La vitesse ne fait pas peur à Paul Ricard. Il veut prouver que l’on peut rouler en toute sécurité à partir du moment où une route est correctement équipée. Les accotements (5 m de dégagement + 3 m de bande de sécurité) et un système de signalisation unique éloignent le danger. Il pense aussi au plaisir et confort des spectateurs, avec des parkings, des campings et deux ponts pour un accès facilité à la circulation. Les travaux durent 10 mois.

La logique du marketing, dont il est un des premiers as, n’est pas étrangère à ce chantier. Le circuit vise à projeter sa marque toujours plus haut, plus loin encore qu’avec les caravanes publicitaires du Tour de France cycliste. Le sport automobile correspond à ses valeurs : l’audace, l’innovation, l’art de vivre, la prise de risque, la fascination exercée sur le public, des sportifs à l’aura porteuse de gladiateurs, la présence de la presse même si la télévision arrive plus tard. Au milieu des années soixante, le sport auto français monte en puissance. Alpine, Matra et ses pilotes stars, Elf… Le potentiel médiatique surpasse les activités déclinantes ou cantonnées dans des petits périmètres qu’il sponsorisait jusque-là, telle la pétanque. La publicité pour les alcools étant interdite sur les voitures de courses, il associe son nom à la compétition automobile par le biais d’un circuit.
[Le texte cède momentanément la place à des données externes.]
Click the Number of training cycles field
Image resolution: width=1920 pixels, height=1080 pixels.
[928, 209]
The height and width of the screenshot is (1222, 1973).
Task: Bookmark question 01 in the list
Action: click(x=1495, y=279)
Encore faut-il adopter son nom. À Jean-Pierre Paoli qui lui propose « circuit Paul Ricard », il répond : ‘’J’ai mis 40 ans à faire de mon nom un produit, et vous voulez que je reparte de zéro avec mon prénom ? En fin, faites ce que vous voulez.’’ Finalement, Paoli commande l’enseigne « Paul Ricard » et la fait installer sur le bâtiment principal. Indignation feinte ? Sans doute. Plus tard, que l’on parle du circuit du Castellet, du nom d’une municipalité voisine récalcitrante à l’aider, l’irritait profondément.

Si la F1 n’a jamais été dans sa tête, Paul Ricard se lie à elle, avec l’arrivée rapide, dès 1971, du Grand Prix. Cette F1, dans l’ombre des sports prototypes, va devenir la discipline reine, le terrain de jeu des plus grandes marques et l’un des sports les plus médiatisés au monde.

Dans un tel nouveau théâtre, la France possède grâce à lui un circuit avec plus de deux décennies d’avance, qui force les autres tracés à évoluer. Jackie Stewart, grand champion de F1, jure en découvrant le Paul Ricard de ne plus vouloir courir sur bien d’autres circuits !

Voilà l’esprit de cette aventure extraordinaire. Un autre fruit de son audace et des efforts communs de ce qu’il disait être « une génération spontanée. » 47 ans plus tard, on en parle encore, et la F1 y revient. Comme aux premiers jours.